We observed that the maximum number of DTA identified genes are differentially expressed. For example, for BRCA cancers, 13,493 genes were found to be differentially expressed (adj p-value

< 0.05

). SPAG6, TDRD9, TDRD12, OR7D2 are the four genes which come in the top ten DTA genes, but are not differentially expressed. Five out of the top ten DTA genes also come under the Barabasi combinatorial pool of geneset: MAGEA6, CT83, ERBB2, ANO3, OR7D2. Only four genes chosen by DTA are differentially expressed and also present in the Barabasi geneset. These four genes are MAGEA6, CT83, ANO3, ERBB2. The top ten DTA genes which are not differentially expressed or come under the Barabasi geneset are SPAG6, TDRD9, TDRD12.

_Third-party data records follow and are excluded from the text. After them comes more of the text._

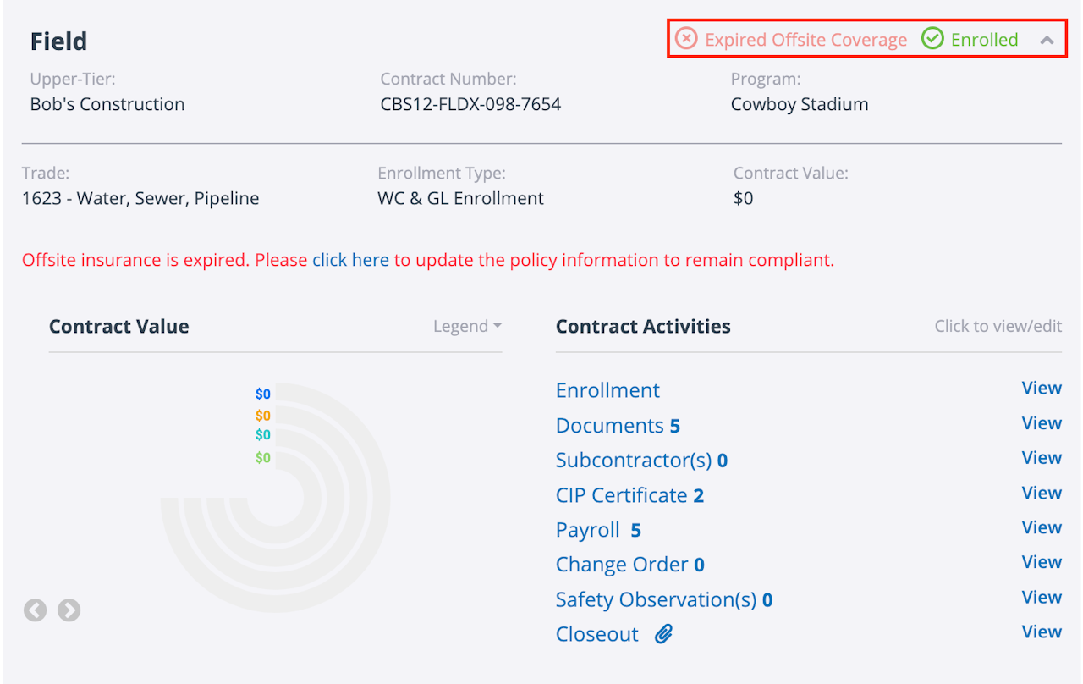Click View beside Payroll
The height and width of the screenshot is (684, 1083).
click(1042, 527)
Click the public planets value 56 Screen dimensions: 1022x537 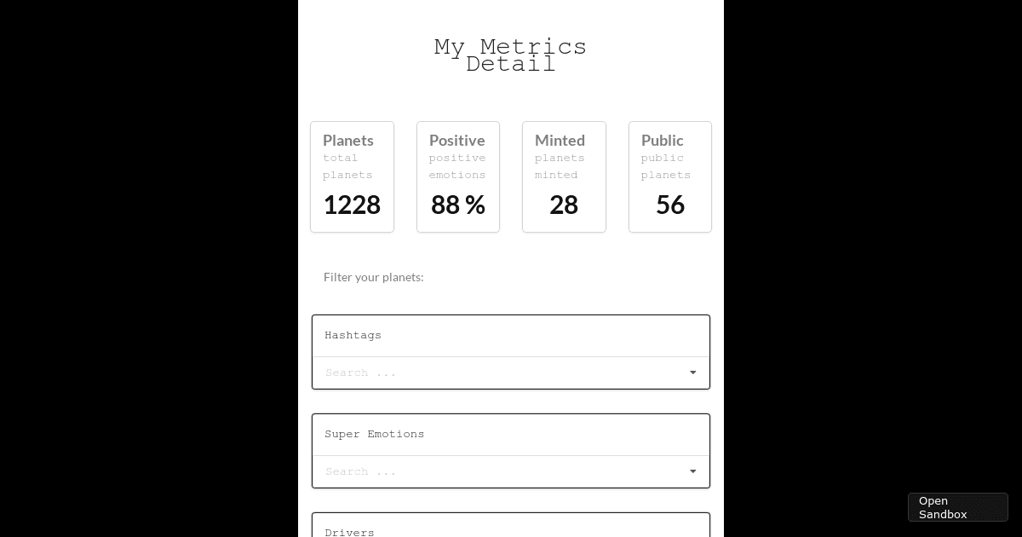click(670, 205)
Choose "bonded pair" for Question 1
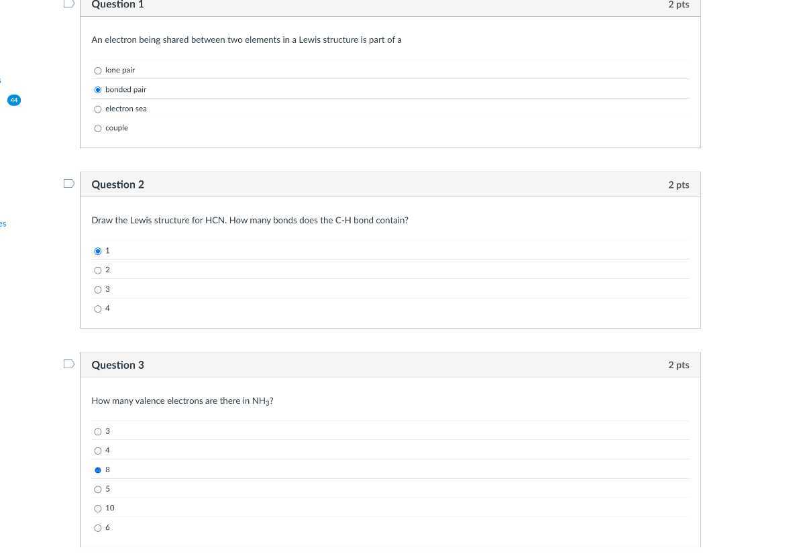The image size is (805, 554). [x=98, y=90]
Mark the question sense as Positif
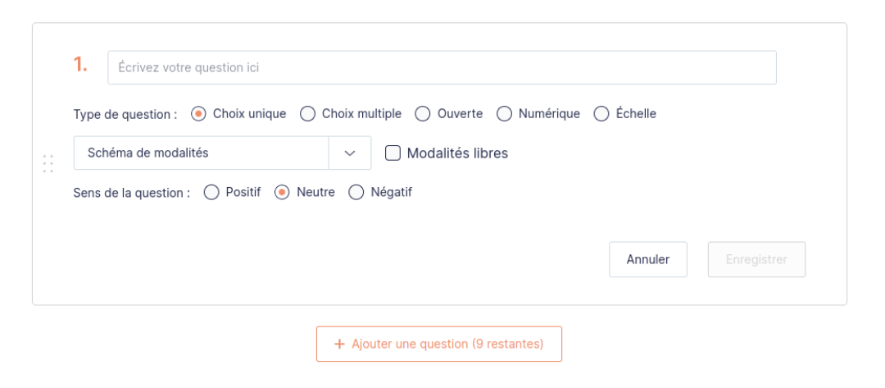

Subtype detection using DTA identified four subtypes of BRCA of 299 patients. The DTA identified subtypes did not show different survival profiles (p-value = 0.07). The other feature selection methods also failed to achieve the subtype with significant difference in survival profiles. Subtype 1 has 121 patients, whereas a total of 91 and 87 patients were identified as subtype 2 and subtype 3, respectively, in BRCA. COL10A1, MMP11, DMD, C10orf90, and CNTNAP3 are the top five differentially expressed genes (based on the lowest p-value) of BRCA subtype 1. Similarly, the genes COL10A1, MMP11, CXCL2, CA4, and LRRC3B were the top five differentially expressed genes in subtype 2. The top five differentially expressed genes of subtype 3 are TPX2, KIF4A, NEK2, CDCA5, and COL10A1.

We compared our approach with the PAM50 enriched BRCA subtype identified by Berger et al. [22] as shown in Table 1. Our subtype 2 mainly includes patients from the Basal subtype which are expected to lose the function of TP53, RB1 and BRCA1 genes [23]. Fifty-two out of 55 patients in the Basal subtype come under subtype 3. The DTA identified that first subtype also overrepresents the LumA subtype. Note that PAM50 identifies subtypes based on RNA expression only, whereas our method integrates multiview data containing RNA expression, DNA methylation and miRNA expression.

3.6. Key Findings on COAD

Colorectal cancer is the fourth-ranked in terms of cancer-related deaths globally. DTA selected the following genes as important indicators of colorectal cancer: ABCA12, CLDN18, MAGEA11, MAGEA6, MTRNR2L1, MTTP, NPC1L1, PRSS21, SLC14A1, and SPESP1. CLDN18 encodes the gastric type adhesion molecule and is a known biomarker for gastric cancer [24]. MUC5AC expression is associated with tumorigenesis in colorectal cancer via a serrated neoplasia pathway [25]. Another study found that MUC5AC was expressed in pancreatic ductal and various gastrointestinal tract tumors [26]. Colorectal cancer is strongly associated with lipid metabolism; NPC1L1 is a sterol transporter that is a key regulator of lipid homeostasis. NPC1L1 knockout mice were found to have a reduced number of tumors than the wild-type mice [27]. SLC14A1 was identified in intestinal stem cell signature, which is associated with the poor survival of COAD patients [28]. Thus, the genes detected by DTA are significant predictors of colorectal cancer.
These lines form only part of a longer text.